Cliftor: What's the word these days on the possibility of ever getting the IE source? I imagine that would render many modding headaches moot.
Extremely unlikely. One of the reasons you don't see old commercial engine source released publicly is that they have third-party proprietary dependencies, such as AV playback code, which the owners of the engine can't legally release. Those dependencies could be stripped out, of course, but that would take time and effort *and* would give you a codebase that wasn't useful until the open source community plugged something else in which would work. Infinity definitely falls under that category, not only because of the codebase but because of the proprietary AD&D ruleset which is baked into the code.
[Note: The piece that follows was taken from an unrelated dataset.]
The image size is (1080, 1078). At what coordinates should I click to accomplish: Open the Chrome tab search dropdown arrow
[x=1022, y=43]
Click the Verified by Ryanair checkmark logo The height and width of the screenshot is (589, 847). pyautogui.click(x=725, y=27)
I had a conversation with Bioware's licensing rep years ago and Infinity was not available at any price--nobody remained with the company who really understood it, and that was in 2005. He said that they had experimented with providing Infinity to a few universities, but it ended up being far more hassle for everyone involved than it was worth.
I suppose it's possible that EA International would feel differently, and assign an employee to the not-insubstantial task of stripping stuff like Bink and AD&D out of the engine, and release it... but the odds are very very very very low.
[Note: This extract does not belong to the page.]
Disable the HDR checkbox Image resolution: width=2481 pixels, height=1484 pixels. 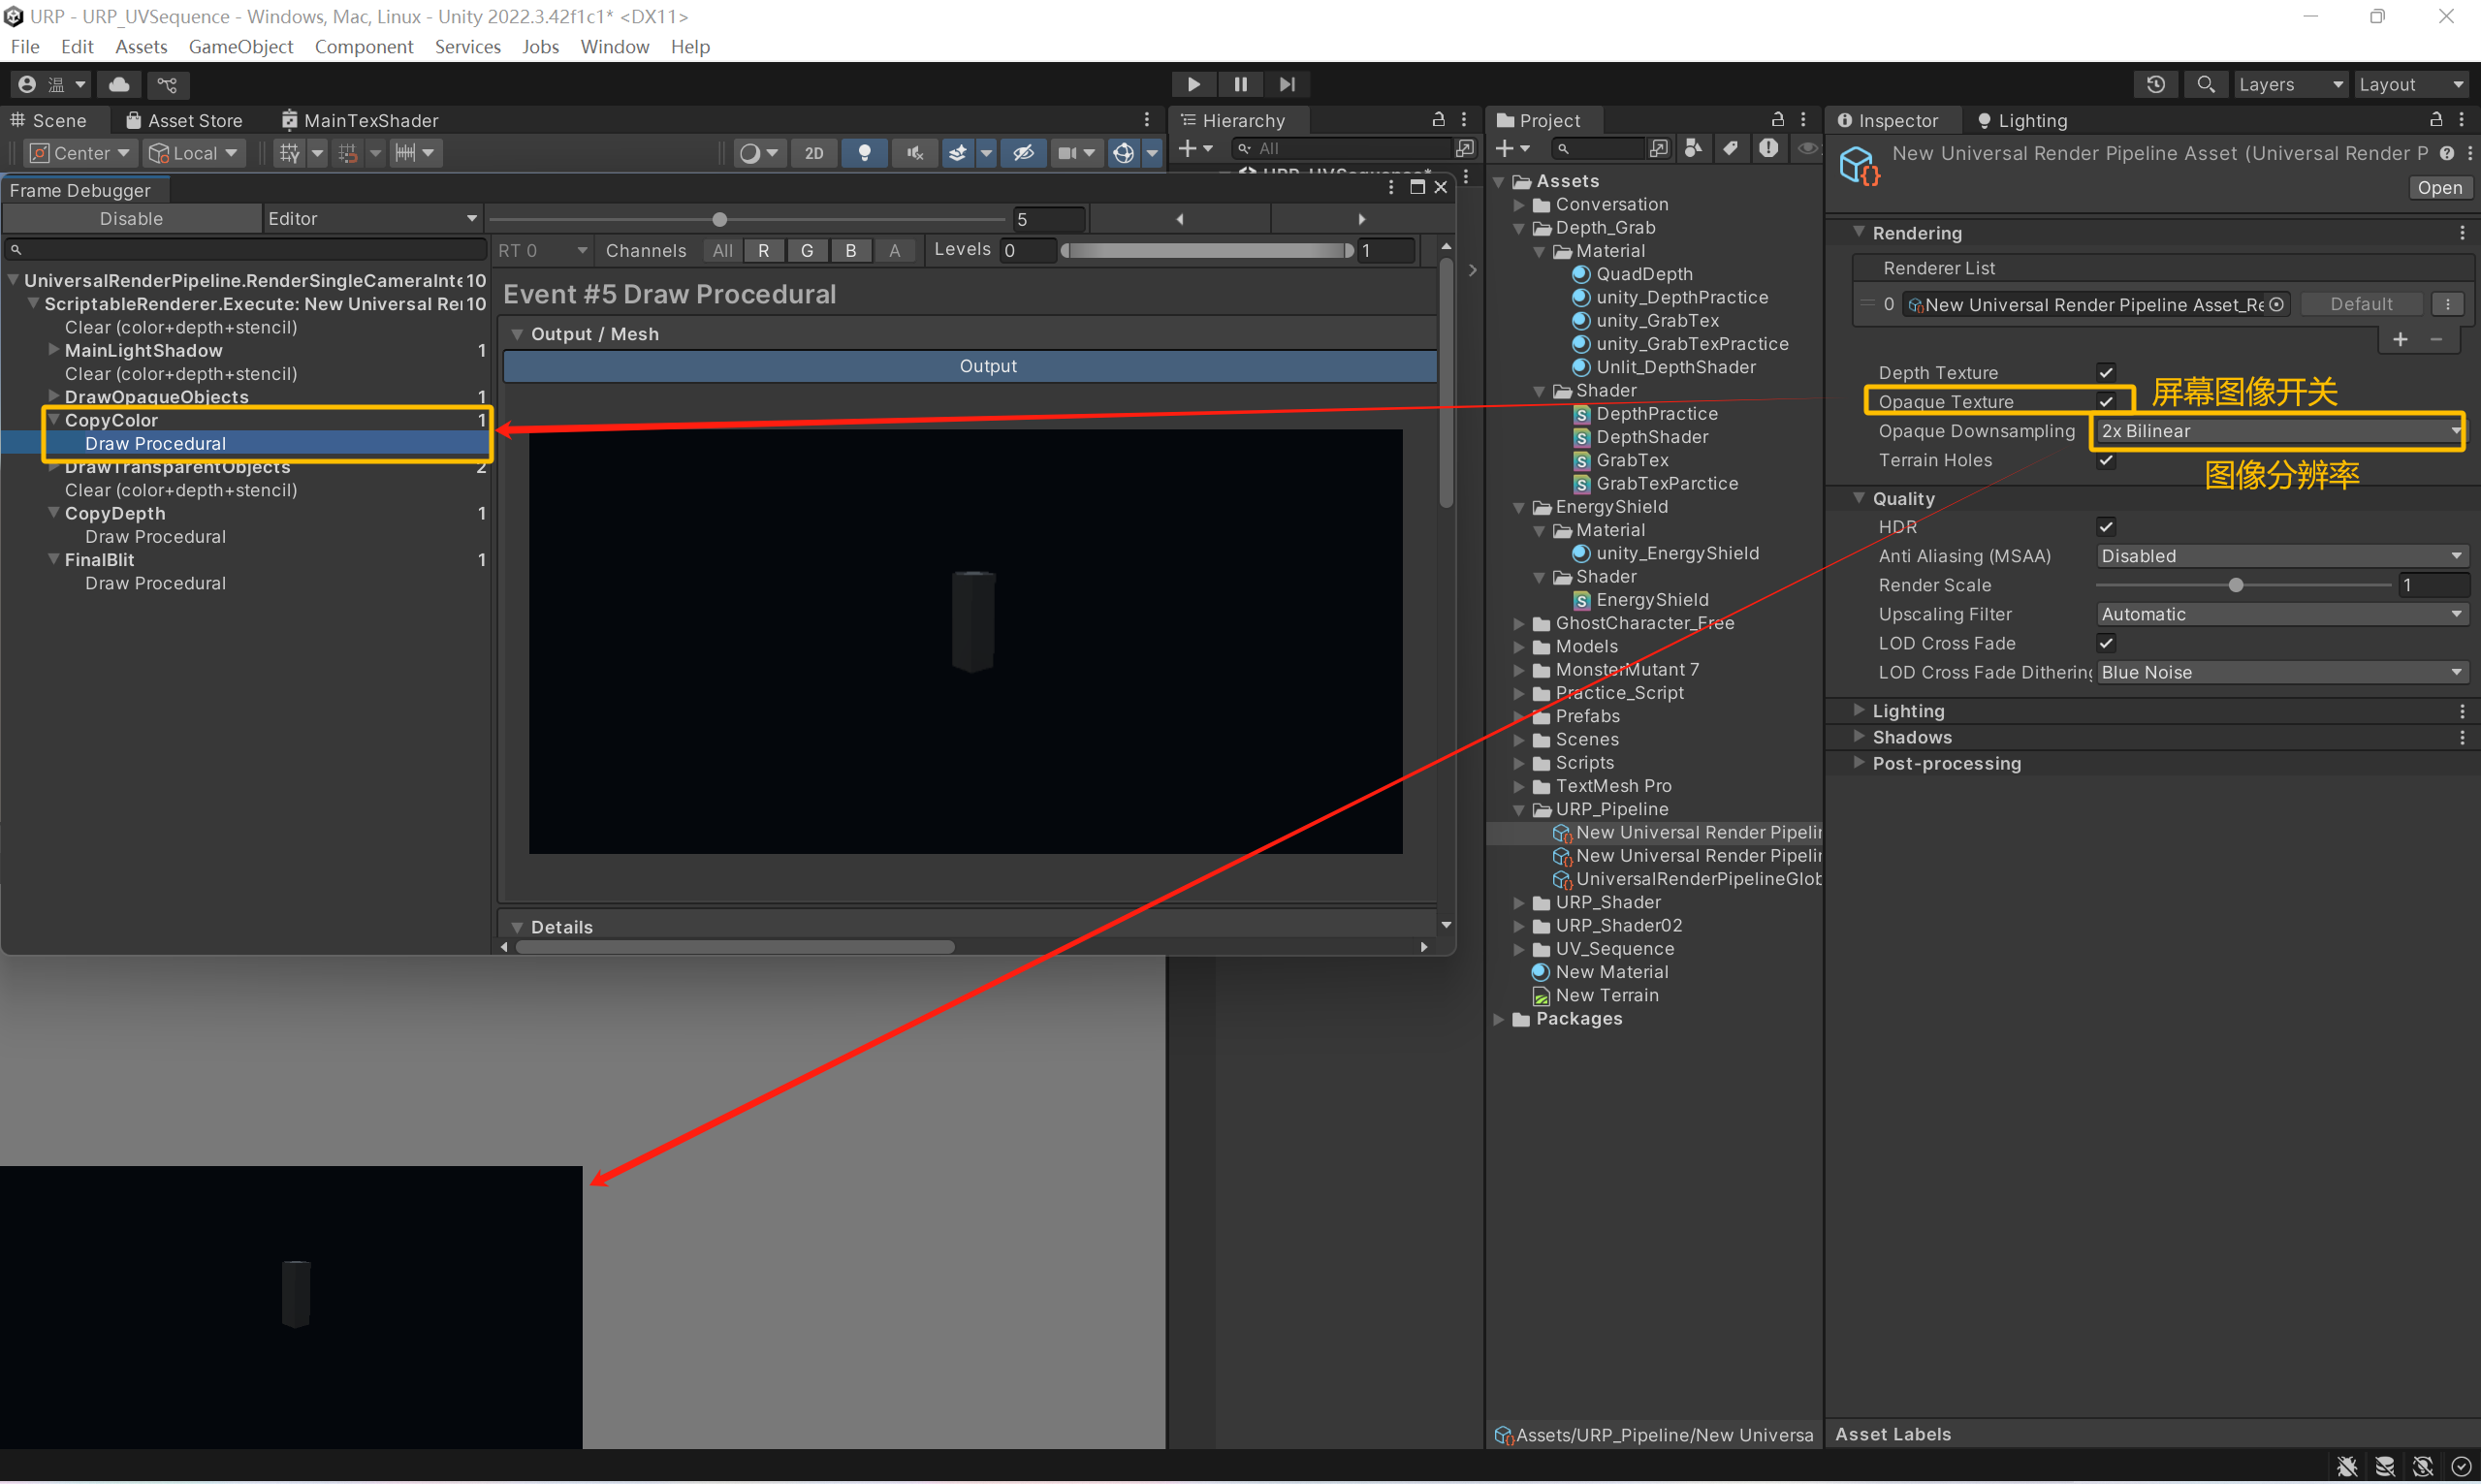2106,526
thelovebat: Just curious, what's the point of modding such a great game as this?
Adding in everything from items to new characters and subplots. Some people do prefer the purity of the original, however.
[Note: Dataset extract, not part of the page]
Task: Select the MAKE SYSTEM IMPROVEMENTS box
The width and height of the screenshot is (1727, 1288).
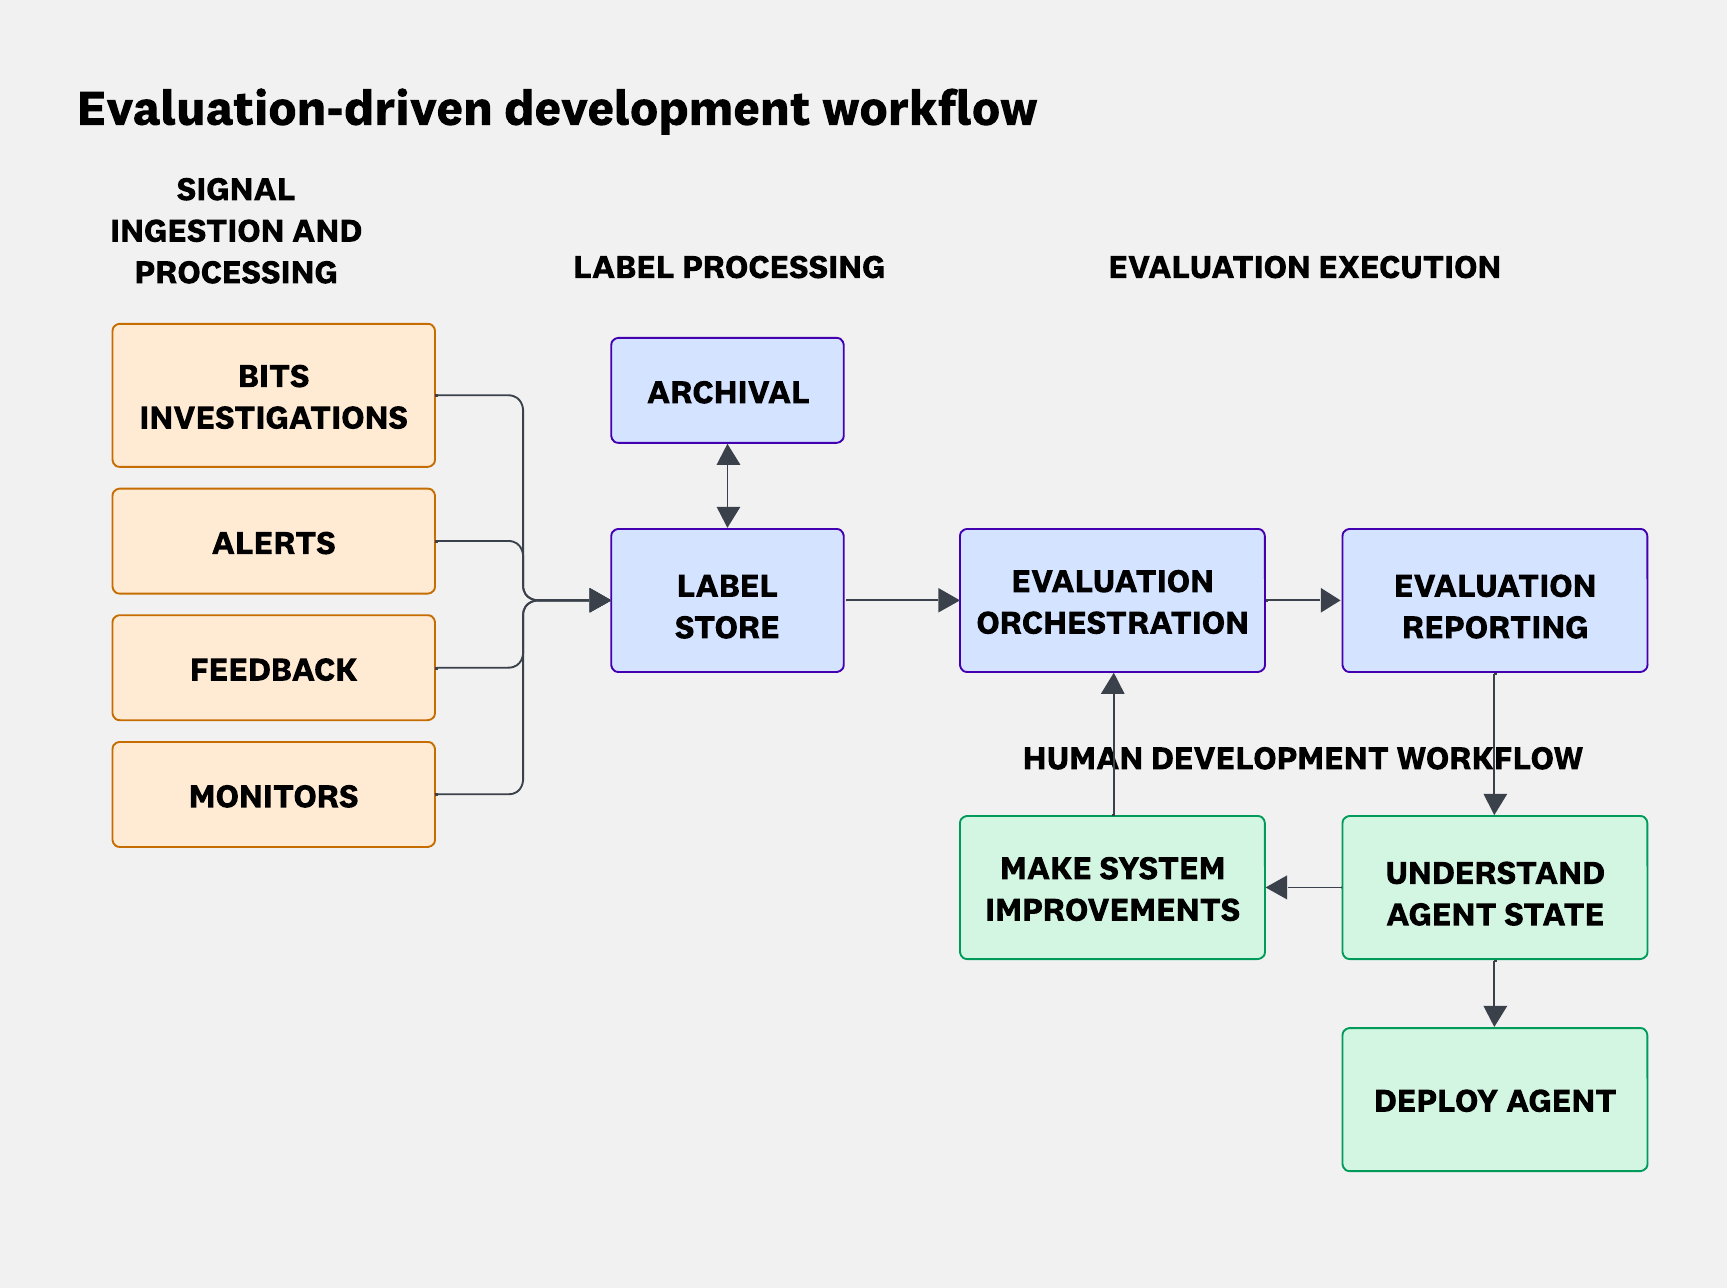Action: pyautogui.click(x=1112, y=888)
Another small question, what's the point of a widescreen patch anyway? Does it serve some purpose, or make the aspect ratio better? I say that because Baldurs Gate looks just fine on my 1080p monitor.
Sure, the monitor can stretch the 640x480 image to fill your screen, but you're just zooming in. The widescreen mods increase the size of the playfield so that far more map real estate is visible on-screen at once, and you don't have the sometimes-blocky zoom effect.